D-Wave’s quantum annealing machines exemplify just one possible computer architecture for quantum computing. These are generally designed to solve a specialized set of “optimization problems” rather than act as universal logic-gate quantum computers. (The latter would be super-fast versions of today’s classical “gate-model” computers.) Google’s Quantum AI Lab has invested in both D-Wave’s machines and in exploring development of universal logic-gate quantum computers.
 
In due course, Troyer expects power requirements for quantum computing to perhaps be “linearly proportional” to the number of qubits and their couplings, as well as proportional to the number of times operators must run and recool the system before it finds the solution.
 
Quantum computing’s high strengths most likely won’t begin to emerge until engineers build machines with many thousands or possibly millions of qubits.

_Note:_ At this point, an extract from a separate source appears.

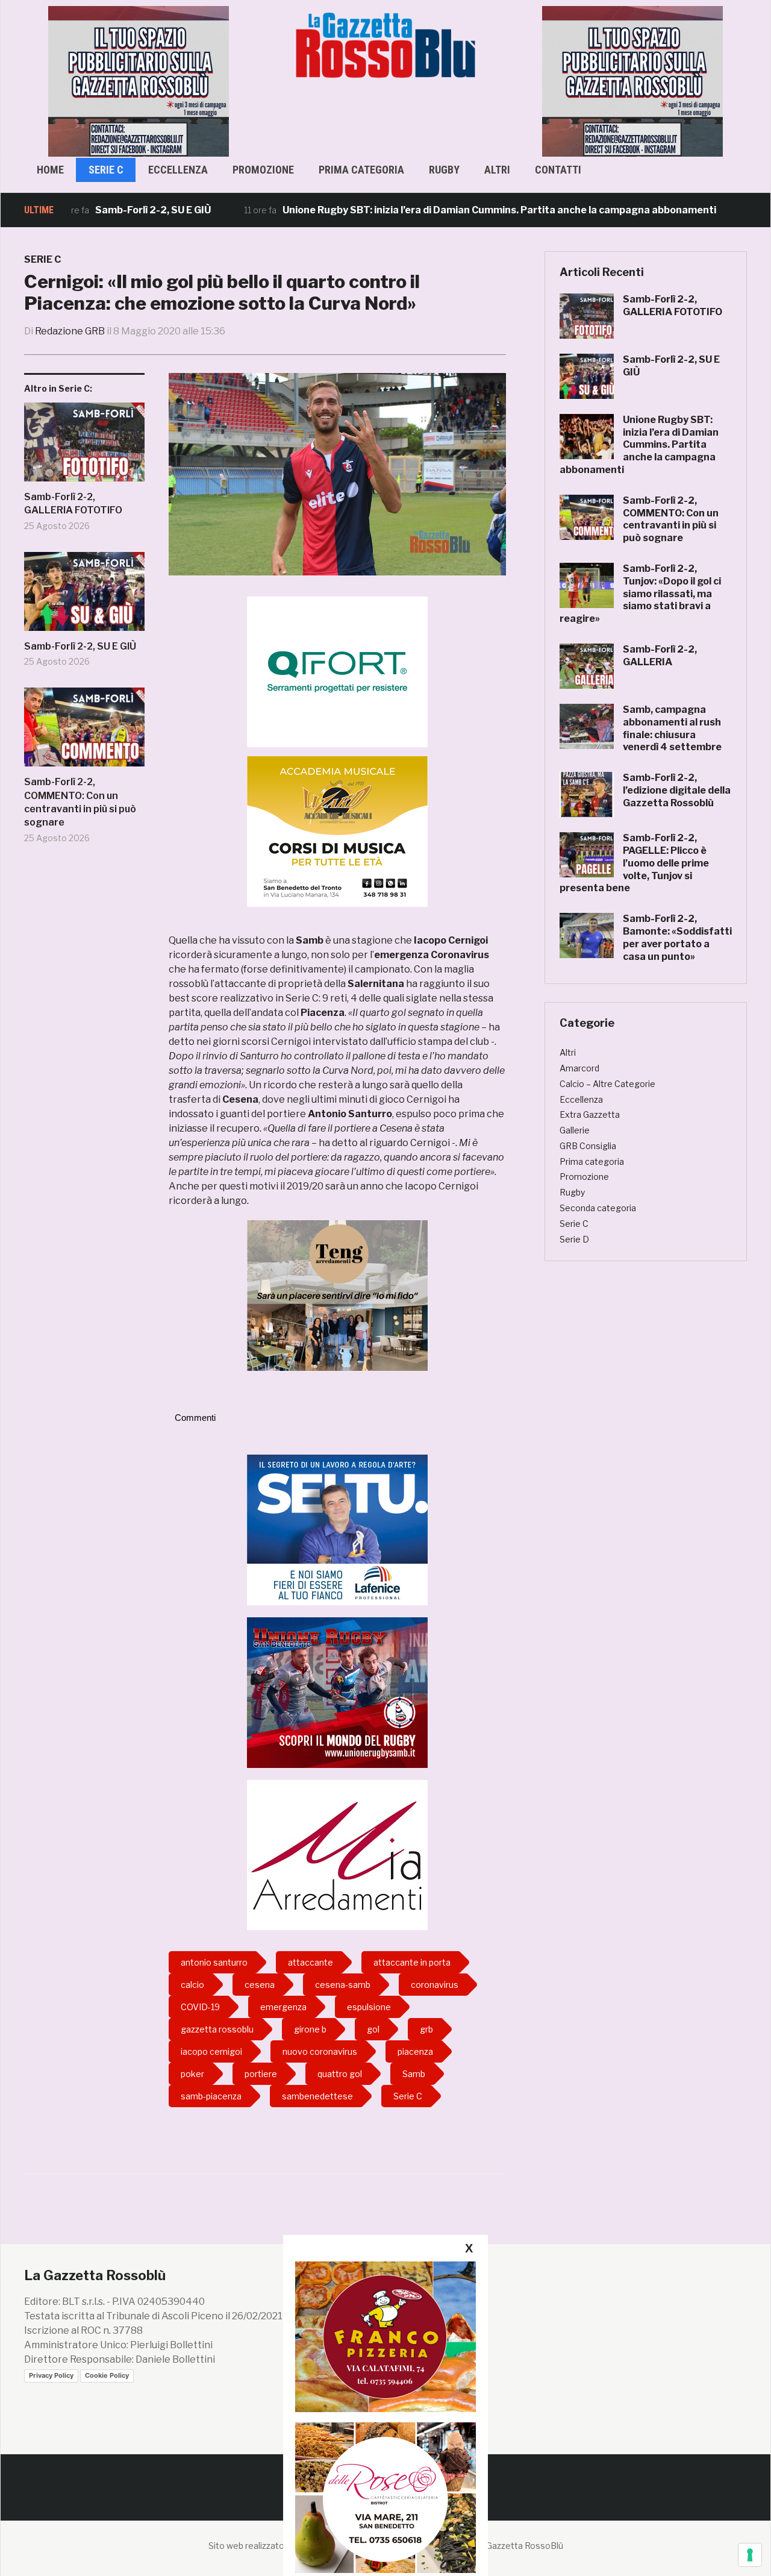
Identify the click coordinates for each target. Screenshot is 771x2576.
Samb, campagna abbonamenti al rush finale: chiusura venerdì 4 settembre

That’s still a ways off even for D-Wave, which has chosen to scale up the number of qubits in its processors pretty quickly. Most quantum computing researchers have opted for an even slower approach of building quantum computing devices with just several qubits or tens of qubits, because of major challenges in correcting for qubit errors and maintaining coherence across the system.
 
However, both D-Wave and independent quantum computing labs share the identical general goal of building machines that can exploit the “spooky physics” of quantum physics. Quantum computers could potentially perform many more calculations at the same time than classical machines. If quantum computers can conquer classical computers in terms of “time to solution,” they could also prove more power-efficient at the end of the day.
 
“If a quantum device can solve a problem with much better [time to solution] scaling than classical computing, it would also win on power,'' Troyer says.